Wahlergebnis für die SP könnte zum Ausgangspunkt für massenhaften Kampf gegen Kürzungen werden
Dieser Artikel erschien zuerst am 31. März auf der englischsprachigen Webseite socialistworld.net
von Pieter Brans, „Socialistisch Alternatief“ (Schwesterorganisation der SAV und Sektion des CWI in den Niederlanden), Amsterdam
Nach den Kommunalwahlen in den Niederlanden, die am 19. März stattgefunden haben, liegen drei Dinge klar auf der Hand: Erstens haben die beiden Parteien der niederländischen Koalitionsregierung, die rechtsliberale „Volkspartij voor Vrijheid en Democratie“ (VVD) und die „Partij van de Arbeid“ (PvdA) eindeutig die rote Karte gezeigt bekommen. Bedauerlicherweise sind die „Liberaldemokraten“ von D66, die zwar nicht Teil der Regierung sind aber dennoch die Kürzungs- und Austeritätspolitik unterstützen, in Amsterdam, Den Haag und Utrecht zur stärksten Kraft geworden. Zweitens ist die populistische und ausländerfeindliche „Freiheitspartei“ von Geert Wilders nur in Den Haag und Almere angetreten und musste in beiden Städten Stimmen einbüßen. Wilders´ Versuche, im Wahlkampf Stimmung gegen MarokkanerInnen zu machen, haben nicht funktioniert. Drittens kann die „Socialistische Partij“ nun in mehreren Städten und Gemeinden auf eine stärkere Basis verweisen, um gegen die Austerität zu kämpfen. In einigen Städten ist die SP jetzt die stärkste Partei. Das bedeutet, dass es dort nun eine stärkere Plattform geben sollte, um gegen die von der Regierung beschlossenen Kürzungen vorzugehen. Schließlich müssten diese Einschnitte oft erst durch die jeweiligen Kommunen umgesetzt werden.

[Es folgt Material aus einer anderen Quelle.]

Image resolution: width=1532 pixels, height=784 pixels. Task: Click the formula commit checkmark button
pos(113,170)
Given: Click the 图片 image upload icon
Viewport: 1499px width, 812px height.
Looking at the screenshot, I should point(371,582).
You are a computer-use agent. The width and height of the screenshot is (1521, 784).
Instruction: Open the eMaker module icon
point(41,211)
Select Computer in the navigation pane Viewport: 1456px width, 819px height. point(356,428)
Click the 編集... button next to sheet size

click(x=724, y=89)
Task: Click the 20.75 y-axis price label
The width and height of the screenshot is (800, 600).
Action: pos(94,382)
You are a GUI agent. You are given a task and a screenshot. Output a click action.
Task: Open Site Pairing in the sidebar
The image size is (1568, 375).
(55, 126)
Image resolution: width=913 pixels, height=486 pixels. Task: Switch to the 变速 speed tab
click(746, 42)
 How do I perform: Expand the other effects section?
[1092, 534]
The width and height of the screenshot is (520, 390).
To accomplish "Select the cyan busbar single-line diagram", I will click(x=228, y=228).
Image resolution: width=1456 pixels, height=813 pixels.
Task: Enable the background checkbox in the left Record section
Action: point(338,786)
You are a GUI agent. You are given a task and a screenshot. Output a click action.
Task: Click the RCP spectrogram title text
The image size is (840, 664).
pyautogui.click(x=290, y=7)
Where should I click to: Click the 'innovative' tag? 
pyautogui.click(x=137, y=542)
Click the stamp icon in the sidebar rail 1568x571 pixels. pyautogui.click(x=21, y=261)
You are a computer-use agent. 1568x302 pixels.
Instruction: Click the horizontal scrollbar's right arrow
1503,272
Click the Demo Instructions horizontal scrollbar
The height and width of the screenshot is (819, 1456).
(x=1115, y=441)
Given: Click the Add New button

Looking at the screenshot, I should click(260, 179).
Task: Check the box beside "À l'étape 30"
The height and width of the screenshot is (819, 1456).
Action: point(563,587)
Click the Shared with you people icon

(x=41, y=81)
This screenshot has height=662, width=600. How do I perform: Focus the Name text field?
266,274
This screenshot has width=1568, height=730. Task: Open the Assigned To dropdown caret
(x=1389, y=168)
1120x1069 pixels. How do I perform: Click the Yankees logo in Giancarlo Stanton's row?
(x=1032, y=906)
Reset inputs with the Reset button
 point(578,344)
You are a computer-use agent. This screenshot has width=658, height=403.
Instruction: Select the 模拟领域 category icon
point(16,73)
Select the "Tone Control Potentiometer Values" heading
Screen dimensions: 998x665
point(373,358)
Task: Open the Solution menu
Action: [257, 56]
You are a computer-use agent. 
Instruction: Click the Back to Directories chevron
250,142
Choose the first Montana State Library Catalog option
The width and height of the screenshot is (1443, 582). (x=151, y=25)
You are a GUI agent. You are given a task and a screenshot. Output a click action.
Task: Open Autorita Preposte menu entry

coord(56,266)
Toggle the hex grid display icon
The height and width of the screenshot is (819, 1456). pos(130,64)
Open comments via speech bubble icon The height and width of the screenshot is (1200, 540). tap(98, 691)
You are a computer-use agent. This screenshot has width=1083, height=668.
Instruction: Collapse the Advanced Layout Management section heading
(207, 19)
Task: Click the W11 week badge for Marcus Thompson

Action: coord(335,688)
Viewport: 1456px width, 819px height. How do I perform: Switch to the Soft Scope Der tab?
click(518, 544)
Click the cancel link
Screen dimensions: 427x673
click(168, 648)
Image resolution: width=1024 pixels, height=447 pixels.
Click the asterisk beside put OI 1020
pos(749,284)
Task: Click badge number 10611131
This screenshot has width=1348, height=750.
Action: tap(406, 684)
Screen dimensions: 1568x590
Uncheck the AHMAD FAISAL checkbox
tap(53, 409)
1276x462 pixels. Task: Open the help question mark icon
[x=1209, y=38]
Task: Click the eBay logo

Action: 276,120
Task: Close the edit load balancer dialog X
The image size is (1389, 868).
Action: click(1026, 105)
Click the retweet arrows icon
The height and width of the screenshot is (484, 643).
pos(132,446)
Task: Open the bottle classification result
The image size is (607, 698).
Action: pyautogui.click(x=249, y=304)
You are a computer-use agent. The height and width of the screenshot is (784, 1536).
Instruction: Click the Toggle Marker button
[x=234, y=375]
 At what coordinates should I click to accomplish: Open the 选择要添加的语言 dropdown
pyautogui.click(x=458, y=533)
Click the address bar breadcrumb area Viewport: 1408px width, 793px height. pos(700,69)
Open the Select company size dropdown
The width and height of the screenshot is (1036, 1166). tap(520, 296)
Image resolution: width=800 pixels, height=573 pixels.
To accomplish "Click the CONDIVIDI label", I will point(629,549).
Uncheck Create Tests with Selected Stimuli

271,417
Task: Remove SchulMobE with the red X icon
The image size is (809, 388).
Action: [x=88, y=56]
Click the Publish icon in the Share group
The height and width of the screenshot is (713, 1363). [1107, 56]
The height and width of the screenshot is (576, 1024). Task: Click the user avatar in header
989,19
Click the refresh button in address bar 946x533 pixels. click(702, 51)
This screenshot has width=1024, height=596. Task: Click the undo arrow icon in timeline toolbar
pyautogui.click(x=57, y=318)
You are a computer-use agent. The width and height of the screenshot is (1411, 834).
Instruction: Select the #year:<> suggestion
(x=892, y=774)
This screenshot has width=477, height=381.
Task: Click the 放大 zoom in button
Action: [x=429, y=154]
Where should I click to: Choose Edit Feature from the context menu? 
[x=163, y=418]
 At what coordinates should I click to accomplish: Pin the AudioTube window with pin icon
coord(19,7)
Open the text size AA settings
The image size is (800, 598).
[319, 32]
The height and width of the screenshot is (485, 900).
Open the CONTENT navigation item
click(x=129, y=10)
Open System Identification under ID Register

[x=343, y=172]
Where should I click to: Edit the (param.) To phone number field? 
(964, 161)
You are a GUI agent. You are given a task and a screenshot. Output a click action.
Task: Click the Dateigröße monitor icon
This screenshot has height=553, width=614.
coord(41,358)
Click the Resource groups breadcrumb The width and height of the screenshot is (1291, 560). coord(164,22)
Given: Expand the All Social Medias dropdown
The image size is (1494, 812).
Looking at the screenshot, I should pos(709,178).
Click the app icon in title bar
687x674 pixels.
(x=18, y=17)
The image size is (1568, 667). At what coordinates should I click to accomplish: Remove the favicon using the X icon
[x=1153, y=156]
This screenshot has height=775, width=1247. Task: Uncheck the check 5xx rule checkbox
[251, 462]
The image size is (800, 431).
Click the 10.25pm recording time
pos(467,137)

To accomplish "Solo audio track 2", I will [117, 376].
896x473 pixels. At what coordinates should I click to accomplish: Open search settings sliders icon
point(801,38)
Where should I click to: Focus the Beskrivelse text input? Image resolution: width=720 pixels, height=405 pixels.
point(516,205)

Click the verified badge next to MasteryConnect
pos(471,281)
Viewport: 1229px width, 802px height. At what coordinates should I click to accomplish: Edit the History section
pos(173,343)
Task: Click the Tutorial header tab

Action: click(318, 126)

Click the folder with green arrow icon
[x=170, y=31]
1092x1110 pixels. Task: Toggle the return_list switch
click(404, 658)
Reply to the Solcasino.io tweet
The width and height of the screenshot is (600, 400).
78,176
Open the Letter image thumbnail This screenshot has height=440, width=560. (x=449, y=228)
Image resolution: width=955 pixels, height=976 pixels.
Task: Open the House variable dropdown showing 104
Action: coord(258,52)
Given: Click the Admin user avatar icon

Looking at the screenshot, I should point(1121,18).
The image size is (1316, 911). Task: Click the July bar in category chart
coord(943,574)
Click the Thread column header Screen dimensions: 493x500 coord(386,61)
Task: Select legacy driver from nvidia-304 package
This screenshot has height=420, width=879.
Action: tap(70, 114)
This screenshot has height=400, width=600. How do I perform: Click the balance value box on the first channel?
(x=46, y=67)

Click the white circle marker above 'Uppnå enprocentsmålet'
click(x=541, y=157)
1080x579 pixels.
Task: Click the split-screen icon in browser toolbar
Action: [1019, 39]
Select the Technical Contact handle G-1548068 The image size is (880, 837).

Von Anfang an stand fest, dass die Politik der Regierung – unabhängig vom Ausgang dieser Wahlen und unabhängig davon, wie wenig beliebt diese ist – genauso fortgesetzt würde. Zwar war erwartet worden, dass die Stellung sowohl der VVD als auch der PvdA Risse bekommen würde. Dank der Formation D66 werden die Kürzungen auf Regierungsebene jedoch weitergeführt und überall dort, wo diese Partei eine starke Position inne hat, auf kommunaler Ebene umgesetzt werden. Jetzt, da die Christdemokraten, die für die herrschende Klasse in den Niederlanden einst die wichtigste Partei waren, an Bedeutung verlieren, ist die kapitalistische Klasse zur Erkenntnis gekommen, dass Parteien wie D66 und kleinere christliche Parteien eine Rolle spielen können, wenn es darum geht, die Regierung auf Kurs zu halten.
Die herrschende Elite kann sich in Sicherheit wähnen: Ihre Politik des Abladens der durch die Krise entstandenen Lasten auf die Schultern der Beschäftigten (durch Kürzungen, Mieterhöhungen, Verkauf kommunalen Wohnraums, Streichungen bei der Pflege usw.) wird weitergehen. Nicht zuletzt wird bei den niederländischen etablierten Parteien das neoliberale Denken sicher verhaftet bleiben. In absehbarer Zeit werden die Kürzungen und die Austertät auf Landes-, Provinz- und kommunaler Ebene fortgesetzt. Das Anhalten der Wirtschaftskrise, die langfristigen Aussichten hinsichtlich der Massenerwerbslosigkeit (die derzeit bei neun Prozent liegt, wobei erst für 2024 von einer Beruhigung der Lage ausgegangen wird), die Stagnation der niederländischen Wirtschaft und auf dem Wohnungsmarkt werden nachhaltig am Selbstbewusstsein der prokapitalistischen Parteien nagen.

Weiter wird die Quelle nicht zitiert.